Colon, colorectal and gastric cancer
- In combination treatment, the recommended starting dose of capecitabine should be reduced to 800 – 1000 mg/m2 when administered twice daily for 14 days followed by a 7-day rest period, or to 625 mg/m2 twice daily when administered continuously. For combination with irinotecan, the recommended starting dose is 800 mg/m2 when administered twice daily for 14 days followed by a 7-day rest period combined with irinotecan 200 mg/m2 on day 1. The inclusion of bevacizumab in a combination regimen has no effect on the starting dose of capecitabine.
- Premedication to maintain adequate hydration and anti-emesis according to the cisplatin summary of product characteristics should be started prior to cisplatin administration for patients receiving the capecitabine plus cisplatin combination. Premedication with antiemetics according to the oxaliplatin summary of product characteristics is recommended for patients receiving the capecitabine plus oxaliplatin combination. Adjuvant treatment in patients with stage III colon cancer is recommended for a duration of 6 months.
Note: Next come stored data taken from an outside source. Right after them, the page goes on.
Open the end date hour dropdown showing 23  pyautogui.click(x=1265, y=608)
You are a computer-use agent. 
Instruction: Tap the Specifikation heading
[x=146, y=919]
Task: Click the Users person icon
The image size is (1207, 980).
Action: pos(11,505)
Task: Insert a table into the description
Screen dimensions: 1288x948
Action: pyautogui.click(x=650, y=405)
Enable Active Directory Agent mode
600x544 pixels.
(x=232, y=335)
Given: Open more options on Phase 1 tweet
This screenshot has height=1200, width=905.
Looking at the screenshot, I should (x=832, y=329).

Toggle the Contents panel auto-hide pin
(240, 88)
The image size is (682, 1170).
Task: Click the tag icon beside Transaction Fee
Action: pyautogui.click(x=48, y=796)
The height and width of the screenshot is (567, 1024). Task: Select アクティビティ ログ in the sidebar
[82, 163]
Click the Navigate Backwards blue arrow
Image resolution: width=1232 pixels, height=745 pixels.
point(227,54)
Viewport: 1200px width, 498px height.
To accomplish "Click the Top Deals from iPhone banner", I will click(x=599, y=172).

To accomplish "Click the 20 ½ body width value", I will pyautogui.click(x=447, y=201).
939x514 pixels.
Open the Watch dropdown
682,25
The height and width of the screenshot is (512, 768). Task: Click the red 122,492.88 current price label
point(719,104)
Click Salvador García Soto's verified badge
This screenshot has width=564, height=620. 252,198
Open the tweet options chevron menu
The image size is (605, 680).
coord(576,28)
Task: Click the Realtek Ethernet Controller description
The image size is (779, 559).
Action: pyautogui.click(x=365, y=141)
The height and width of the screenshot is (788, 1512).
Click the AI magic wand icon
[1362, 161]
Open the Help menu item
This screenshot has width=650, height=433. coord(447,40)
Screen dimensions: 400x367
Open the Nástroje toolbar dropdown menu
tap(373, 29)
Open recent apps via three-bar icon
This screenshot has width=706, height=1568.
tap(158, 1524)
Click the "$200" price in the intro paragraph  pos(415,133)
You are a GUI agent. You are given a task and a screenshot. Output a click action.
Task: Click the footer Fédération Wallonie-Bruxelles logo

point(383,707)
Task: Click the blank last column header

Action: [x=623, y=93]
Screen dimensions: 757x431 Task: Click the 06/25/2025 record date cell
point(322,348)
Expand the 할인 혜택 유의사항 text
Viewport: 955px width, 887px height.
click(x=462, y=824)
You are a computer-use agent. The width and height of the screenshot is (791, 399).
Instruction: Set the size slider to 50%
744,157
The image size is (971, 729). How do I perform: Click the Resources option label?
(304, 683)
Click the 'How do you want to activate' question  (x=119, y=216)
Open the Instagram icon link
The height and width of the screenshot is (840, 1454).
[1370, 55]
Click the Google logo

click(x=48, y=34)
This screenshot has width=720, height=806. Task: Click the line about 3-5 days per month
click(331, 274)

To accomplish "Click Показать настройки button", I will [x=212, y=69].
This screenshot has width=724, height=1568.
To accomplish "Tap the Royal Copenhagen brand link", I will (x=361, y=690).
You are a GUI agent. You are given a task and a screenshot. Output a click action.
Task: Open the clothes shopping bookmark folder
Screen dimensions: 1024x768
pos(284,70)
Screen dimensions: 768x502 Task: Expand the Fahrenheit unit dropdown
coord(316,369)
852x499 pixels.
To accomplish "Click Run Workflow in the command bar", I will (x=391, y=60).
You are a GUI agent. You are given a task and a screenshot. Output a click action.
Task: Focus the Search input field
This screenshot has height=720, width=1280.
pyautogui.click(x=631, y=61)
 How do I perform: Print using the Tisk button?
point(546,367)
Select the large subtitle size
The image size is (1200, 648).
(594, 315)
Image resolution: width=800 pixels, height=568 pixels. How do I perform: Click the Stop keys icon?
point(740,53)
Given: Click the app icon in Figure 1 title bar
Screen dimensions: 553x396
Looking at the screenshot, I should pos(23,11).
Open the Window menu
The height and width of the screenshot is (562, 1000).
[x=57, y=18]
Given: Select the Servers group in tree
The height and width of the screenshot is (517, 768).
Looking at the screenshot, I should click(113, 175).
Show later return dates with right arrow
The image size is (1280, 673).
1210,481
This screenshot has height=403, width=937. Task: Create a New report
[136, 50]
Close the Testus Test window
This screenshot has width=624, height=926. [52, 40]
- Treatment should be discontinued if progressive disease or intolerable toxicity is observed. The capecitabine dose is calculated according to body surface area.
Posology adjustments during treatment
General
- Toxicity due to capecitabine administration may be managed by symptomatic treatment and/or modification of the dose (treatment interruption or dose reduction). Once the dose has been reduced, it should not be increased at a later time.
- For those toxicities considered by the treating physician to be unlikely to become serious or life-threatening, e.g. alopecia, altered taste, nail changes, treatment can be continued at the same dose without reduction or interruption.
(Read more information in the package insert).
Administration
- Swallowed whole with water within 30 minutes after a meal.